Of course, the increase in governmental news in 2001 reflected
special--indeed unprecedented--circumstances. The rebound was entirely
due to the sharp increase in coverage that followed the 9/11 terrorist
attacks on the World Trade Center and the Pentagon. After the attacks,
governmental coverage increased almost 50 percent, from a combined
average of 20 minutes a night from January 1 through September 10, to 29
minutes a night for the rest of the year. That made the post-attack
coverage in 2001 about as high as the average nightly coverage for all
of 1981. (Our analysis includes only the regularly rescheduled evening
news time slot during the unprecedented four days of continuous coverage
that followed the attacks.)
Both the 1981 totals and the post-attack portion of 2001 were well
above not only the 18 minutes per night average of news coverage of
government during Clinton's first year as president, but also the
20 minutes per night average during George W. Bush's first eight
months as president. If we projected the 2001 annual total from the
pre-9/11 coverage, the number of stories would have been only slightly
higher than in 1993.
Executive branch coverage makes up so much of the media's
government news agenda that any general trend in the coverage would
necessarily show up in its largest component. As Table 2 shows, the
networks broadcast a total of 15,307 discussions of the executive branch
during the three years examined here. The number of discussions stood at
6,512 in 1981, before falling first to 4,871 in 1993 and then to 3,924
in 2001, an overall drop of roughly 40 percent.

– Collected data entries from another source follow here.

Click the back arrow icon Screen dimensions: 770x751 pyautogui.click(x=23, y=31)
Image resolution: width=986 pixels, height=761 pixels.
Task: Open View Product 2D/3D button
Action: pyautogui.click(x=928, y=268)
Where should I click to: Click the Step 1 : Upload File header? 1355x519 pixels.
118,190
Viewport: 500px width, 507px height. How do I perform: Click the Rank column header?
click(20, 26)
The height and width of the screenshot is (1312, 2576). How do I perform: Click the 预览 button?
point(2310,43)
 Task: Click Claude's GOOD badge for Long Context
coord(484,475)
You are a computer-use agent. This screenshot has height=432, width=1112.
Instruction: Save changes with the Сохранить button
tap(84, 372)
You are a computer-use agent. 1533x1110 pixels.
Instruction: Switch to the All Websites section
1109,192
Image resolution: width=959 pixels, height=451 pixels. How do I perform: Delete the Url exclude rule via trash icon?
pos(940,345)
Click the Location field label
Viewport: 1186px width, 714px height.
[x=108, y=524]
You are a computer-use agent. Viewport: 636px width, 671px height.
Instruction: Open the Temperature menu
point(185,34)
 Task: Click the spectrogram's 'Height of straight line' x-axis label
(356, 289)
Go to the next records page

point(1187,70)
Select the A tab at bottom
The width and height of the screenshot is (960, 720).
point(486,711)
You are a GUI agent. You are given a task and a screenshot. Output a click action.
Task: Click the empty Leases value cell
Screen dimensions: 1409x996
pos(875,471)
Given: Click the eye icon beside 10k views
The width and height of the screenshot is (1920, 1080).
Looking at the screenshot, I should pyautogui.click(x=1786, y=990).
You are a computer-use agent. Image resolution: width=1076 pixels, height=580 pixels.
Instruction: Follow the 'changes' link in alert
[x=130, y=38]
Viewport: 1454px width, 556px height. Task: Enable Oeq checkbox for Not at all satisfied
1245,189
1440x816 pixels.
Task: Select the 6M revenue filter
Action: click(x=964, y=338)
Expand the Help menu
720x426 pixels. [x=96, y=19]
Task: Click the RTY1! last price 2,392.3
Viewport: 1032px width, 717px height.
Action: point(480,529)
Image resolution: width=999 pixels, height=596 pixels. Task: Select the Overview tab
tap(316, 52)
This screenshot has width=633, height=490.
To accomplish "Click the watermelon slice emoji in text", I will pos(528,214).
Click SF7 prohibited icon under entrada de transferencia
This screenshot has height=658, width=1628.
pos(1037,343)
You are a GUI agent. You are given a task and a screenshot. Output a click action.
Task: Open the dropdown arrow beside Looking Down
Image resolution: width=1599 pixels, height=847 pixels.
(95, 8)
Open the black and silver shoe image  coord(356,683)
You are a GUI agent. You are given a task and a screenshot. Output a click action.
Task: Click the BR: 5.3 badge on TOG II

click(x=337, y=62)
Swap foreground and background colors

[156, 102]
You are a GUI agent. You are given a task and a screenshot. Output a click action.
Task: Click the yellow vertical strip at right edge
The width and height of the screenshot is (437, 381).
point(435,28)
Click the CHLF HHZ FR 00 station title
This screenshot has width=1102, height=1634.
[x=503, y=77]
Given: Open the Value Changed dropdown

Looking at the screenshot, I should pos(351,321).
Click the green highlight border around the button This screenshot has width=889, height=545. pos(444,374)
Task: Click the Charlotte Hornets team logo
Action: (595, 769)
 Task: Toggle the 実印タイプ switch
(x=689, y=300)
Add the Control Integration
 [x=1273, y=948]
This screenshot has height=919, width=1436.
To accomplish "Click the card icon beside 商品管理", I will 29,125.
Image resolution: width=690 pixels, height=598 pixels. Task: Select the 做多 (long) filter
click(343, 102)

The continuing downward trend in 2001 is notable in view of the
events that took place during that year. The Bush administration
received the least coverage, despite the deadliest terrorist attack
against civilians in the country's history. Even the subsequent
military intervention in Afghanistan was insufficient to reverse the
trend of a decreasing volume of network news coverage of the executive
branch.
Another pattern in coverage of the executive branch was the
increasing focus of network news on the president. In 1981, coverage of
Ronald Reagan was exceeded by coverage of the White House and Cabinet
staffs, as well as the coverage afforded other parts of the executive
branch. In 1993, Bill Clinton personally received more coverage than his
White House and Cabinet staffs. But the remaining parts of the executive
branch, including federal agencies, received more than twice his
coverage. By contrast, President George W. Bush received more coverage
than his White House and Cabinet staffs, and the gap between coverage of
the president and the other parts of the executive branch narrowed in
2001.
In comparing the legislative to the executive branch, the 3,004
discussions related to Congress during the three years represented less
than one fifth of the executive branch's coverage. In fact, it
represented a smaller amount than any of the three executive branch
categories. The best year for Congress in terms of the proportion of
federal government coverage was 1981, when 20 percent of the stories
featured the legislative branch. That year had the greatest number of
discussions of the legislative branch. The 1,739 network news
discussions that featured Congress during 1981 were more than three
times the 531 discussions about Congress in 1993 and twice that of the
734 legislative branch stories in 2001.
The judiciary is sometimes called the invisible branch of
government. This proved to be literally true on network television,
where the courts received only 3 percent of the network news coverage of
the federal government in each of these years. The 1993 and 2001 totals
represent an average of roughly 50 stories apiece for the three networks
annually. Thus, a viewer who faithfully watched a network newscast every
night would have seen a discussion related to the federal courts less
than once a week.
The competition for media coverage among the branches of the
federal government became even more one-sided in the weeks that followed
the 9/11 terrorist strikes, as Table 3 demonstrates. The networks'
attention focused almost entirely on the executive branch in the wake of
the attacks--88 percent of coverage, compared to 79 percent earlier that
year. During times of crisis, leadership typically becomes more
personalized, as the effects of 9/11 on former New York Mayor Rudy
Giuliani's public image attest. But the proportion of President
Bush's personal coverage actually dropped by almost 30 percent,
from 28 to 20 percent of all government news. This anomaly likely
reflects a leadership style in which the president frequently called
upon his subordinates to give a public face to the administration's
response (Woodward 2002). Mr. Bush's managerial style of delegating
authority and visibility to his Cabinet, the White House staff, and
other appointees was reflected in increased airtime for Defense
Secretary Donald Rumsfeld and Attorney General John Ashcroft, among
others. The administration's media management strategy helped
secure for Bush an extraordinarily large and lengthy "rally around
the flag effect" in the two years that followed those attacks
(Gregg and Rozell 2003; Kumar 2002, 2003; Nincic 1997).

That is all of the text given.